|Virginia Tech (5-1)||19||24||43|
|(17) Vanderbilt (6-1)||38||34||72|
The loss dropped the Hokies to 5-1 on the year, while Vanderbilt, a 2008 Sweet 16 participant, improved to 6-1.
The Hokies had trailed to their opponents for only 3:22 in their first five games combined, but that impressive statistic came to an end at the 14:48 mark of the first half when Vanderbilt took an 8-6 lead.
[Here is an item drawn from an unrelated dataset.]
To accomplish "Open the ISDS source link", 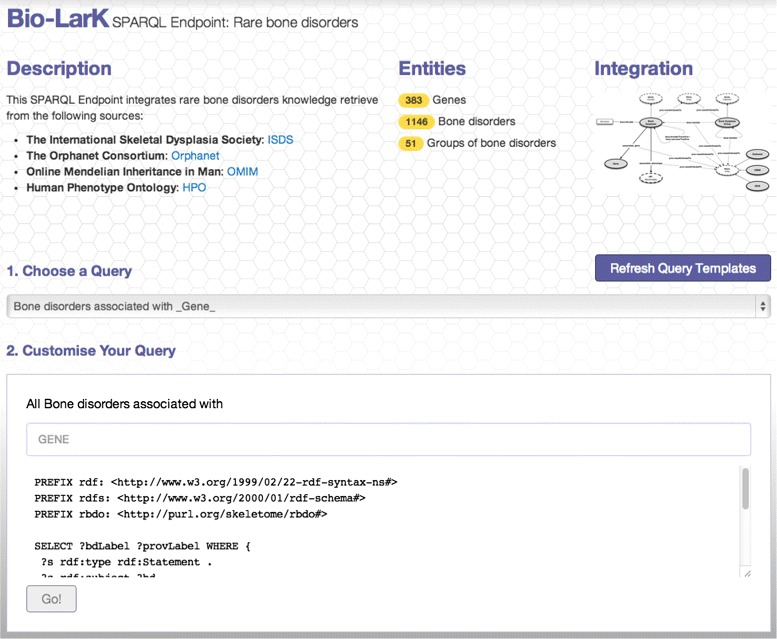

Tech’s Utahya Drye would tie the game at 8 at the 14:24 mark, but the Commodores soon embarked on a 21-4 over roughly nine minutes that would put the Hokies out of reach.
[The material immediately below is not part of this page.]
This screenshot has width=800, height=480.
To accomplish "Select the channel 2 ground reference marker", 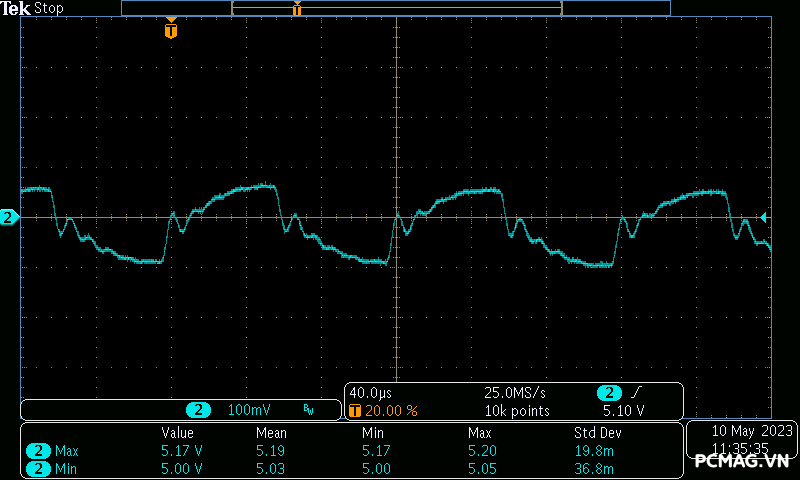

Tech, which averaged 17 turnovers per game entering the contest, coughed the ball up 14 times in the first half alone, and the Commodores manufactured those turnovers into 23 points to build a 38-19 intermission lead.
“Vanderbilt played extremely well on the defensive end and took us out of our offense,” Tech head coach Beth Dunkenberger said. “They turned our mistakes into a lot of points and that was the deciding factor of the game.”
The Hokies kept the second half a little closer by cutting down on the turnovers (they committed seven in the second period), but Vanderbilt hit on 59.1 percent of their shots in the stanza to extend their lead to what eventually became the 29-point final margin. The Commodores shot 54.9 percent for the game, while the Hokie connected on a season-low 30.6 percent.
Drye tallied eight points and seven boards and was named to the All-Tournament Team after averaging 11.5 points, 5.5 rebounds and two assists in the two games. Lindsay Biggs and Brittany Lewis also added eight points apiece, while Vanderbilt was paced by Christina Wirth’s 22 points.